Question

Find the vector equation of the plane passing through points A(1, 1, 2), B(0, 2, 3) and C(4, 5, 6).

Answer 1

The vector equation of the plane passing through three non-collinear points `A(bar a), B(bar b)` and `C(bar c)` is `bar r * (bar(AB) xx bar(AC)) = bar a * (bar(AB) xx bar(AC))`     ...(1)
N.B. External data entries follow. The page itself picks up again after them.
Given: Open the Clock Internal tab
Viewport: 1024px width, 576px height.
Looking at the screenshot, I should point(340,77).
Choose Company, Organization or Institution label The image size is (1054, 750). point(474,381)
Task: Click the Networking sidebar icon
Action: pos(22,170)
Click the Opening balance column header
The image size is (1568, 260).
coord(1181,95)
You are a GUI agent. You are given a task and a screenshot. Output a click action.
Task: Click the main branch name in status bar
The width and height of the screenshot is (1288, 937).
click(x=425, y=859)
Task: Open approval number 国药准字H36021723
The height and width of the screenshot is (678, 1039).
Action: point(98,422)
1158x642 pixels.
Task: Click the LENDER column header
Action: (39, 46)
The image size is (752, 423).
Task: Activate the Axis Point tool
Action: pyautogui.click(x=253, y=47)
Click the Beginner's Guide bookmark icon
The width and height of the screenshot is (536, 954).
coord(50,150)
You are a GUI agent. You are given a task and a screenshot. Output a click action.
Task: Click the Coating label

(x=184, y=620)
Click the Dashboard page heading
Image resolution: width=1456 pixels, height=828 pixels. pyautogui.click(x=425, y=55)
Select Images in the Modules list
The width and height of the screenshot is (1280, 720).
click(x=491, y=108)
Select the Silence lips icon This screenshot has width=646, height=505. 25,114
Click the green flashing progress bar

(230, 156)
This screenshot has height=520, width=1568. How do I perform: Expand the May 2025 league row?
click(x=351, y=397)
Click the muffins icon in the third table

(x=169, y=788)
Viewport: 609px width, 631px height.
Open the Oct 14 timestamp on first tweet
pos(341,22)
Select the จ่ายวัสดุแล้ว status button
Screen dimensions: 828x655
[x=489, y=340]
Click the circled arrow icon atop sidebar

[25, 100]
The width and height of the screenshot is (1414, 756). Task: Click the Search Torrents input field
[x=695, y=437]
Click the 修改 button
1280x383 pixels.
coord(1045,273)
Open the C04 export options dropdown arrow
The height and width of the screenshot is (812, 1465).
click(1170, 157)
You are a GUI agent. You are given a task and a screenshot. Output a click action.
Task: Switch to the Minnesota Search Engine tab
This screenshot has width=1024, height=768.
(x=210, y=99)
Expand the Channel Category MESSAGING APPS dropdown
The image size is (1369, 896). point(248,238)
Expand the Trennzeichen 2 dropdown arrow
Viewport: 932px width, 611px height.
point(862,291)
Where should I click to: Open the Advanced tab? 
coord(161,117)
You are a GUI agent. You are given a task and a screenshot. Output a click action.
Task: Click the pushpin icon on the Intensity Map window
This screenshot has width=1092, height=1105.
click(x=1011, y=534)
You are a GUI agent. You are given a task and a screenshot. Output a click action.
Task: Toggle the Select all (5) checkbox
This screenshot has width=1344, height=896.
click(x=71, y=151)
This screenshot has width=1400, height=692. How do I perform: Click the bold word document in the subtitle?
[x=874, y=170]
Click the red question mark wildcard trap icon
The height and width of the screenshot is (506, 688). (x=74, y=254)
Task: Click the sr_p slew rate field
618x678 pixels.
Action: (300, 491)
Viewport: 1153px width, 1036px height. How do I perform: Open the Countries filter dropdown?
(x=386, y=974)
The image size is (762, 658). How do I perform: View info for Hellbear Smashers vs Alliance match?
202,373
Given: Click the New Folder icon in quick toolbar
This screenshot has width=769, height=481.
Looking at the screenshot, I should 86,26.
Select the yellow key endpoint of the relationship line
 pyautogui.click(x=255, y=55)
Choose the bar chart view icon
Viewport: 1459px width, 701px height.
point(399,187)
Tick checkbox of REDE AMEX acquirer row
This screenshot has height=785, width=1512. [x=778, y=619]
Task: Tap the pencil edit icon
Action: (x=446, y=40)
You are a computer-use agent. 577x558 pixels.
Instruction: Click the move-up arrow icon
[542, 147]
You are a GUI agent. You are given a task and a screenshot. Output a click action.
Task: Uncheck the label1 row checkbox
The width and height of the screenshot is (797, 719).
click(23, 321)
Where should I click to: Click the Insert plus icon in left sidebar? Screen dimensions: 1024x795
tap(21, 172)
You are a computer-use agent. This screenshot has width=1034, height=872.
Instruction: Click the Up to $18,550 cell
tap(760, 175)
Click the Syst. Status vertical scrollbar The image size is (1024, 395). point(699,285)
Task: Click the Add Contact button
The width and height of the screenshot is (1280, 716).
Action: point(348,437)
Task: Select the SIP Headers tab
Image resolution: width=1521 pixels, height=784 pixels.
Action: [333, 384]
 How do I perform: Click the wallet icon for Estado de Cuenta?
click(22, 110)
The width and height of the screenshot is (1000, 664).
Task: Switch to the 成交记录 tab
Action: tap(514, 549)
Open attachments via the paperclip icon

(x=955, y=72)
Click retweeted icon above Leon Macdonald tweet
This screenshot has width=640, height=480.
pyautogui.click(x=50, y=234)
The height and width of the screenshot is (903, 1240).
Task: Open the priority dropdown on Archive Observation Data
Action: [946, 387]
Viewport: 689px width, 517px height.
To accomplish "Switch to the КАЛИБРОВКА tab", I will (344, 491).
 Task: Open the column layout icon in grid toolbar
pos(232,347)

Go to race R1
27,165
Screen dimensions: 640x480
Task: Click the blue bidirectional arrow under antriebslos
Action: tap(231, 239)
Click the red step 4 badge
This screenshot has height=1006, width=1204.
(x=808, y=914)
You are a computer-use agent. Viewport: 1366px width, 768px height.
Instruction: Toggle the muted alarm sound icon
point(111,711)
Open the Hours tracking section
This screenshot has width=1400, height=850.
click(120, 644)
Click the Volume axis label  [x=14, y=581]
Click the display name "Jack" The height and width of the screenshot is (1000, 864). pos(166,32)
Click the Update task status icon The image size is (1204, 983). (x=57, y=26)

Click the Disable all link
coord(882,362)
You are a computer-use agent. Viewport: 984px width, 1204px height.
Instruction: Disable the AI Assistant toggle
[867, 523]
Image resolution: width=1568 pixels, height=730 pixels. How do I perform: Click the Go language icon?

Here, `bar a = hat i + hat j + 2 hat k, bar b = 2 hat j + 3 hat k, bar c = 4 hat i + 5 hat j + 6 hat k`

∴ `bar(AB) = bar b - bar a`

= `(2 hat j + 3 hat k) - (hat i + hat j + 2 hat k)`

= `-hat i + hat j + hat k`

∴ `bar(AC) = bar c - bar a`

= `(4 hat i + 5 hat j + 6 hat k) - (hat i + hat j + 2 hat k)`

= `3 hat i + 4 hat j + 4 hat k`

∴ `bar(AB) xx bar(AC) = |(hat i, hat j, hat k), (-1, 1, 1),(3, 4, 4)|`

= `(4 - 4)hat i - (-4 - 3)hat j + (-4 - 3)hat k`

= `0 hat i + 7 hat j - 7 hat k`   ...(i)

Now, `bar a.(bar(AB) xx bar(AC))`

= `(hat i + hat j + 2 hat k) * (0 hat i - 7 hat j + 7 hat k)`

= (1)(0) + (1)(−7) + (2)(7)

= 0 − 7 + 14

= 7

∴ From (i), the vector equation of the required plane is `r(0 hat i + 7 hat j - 7 hat k)` = 7.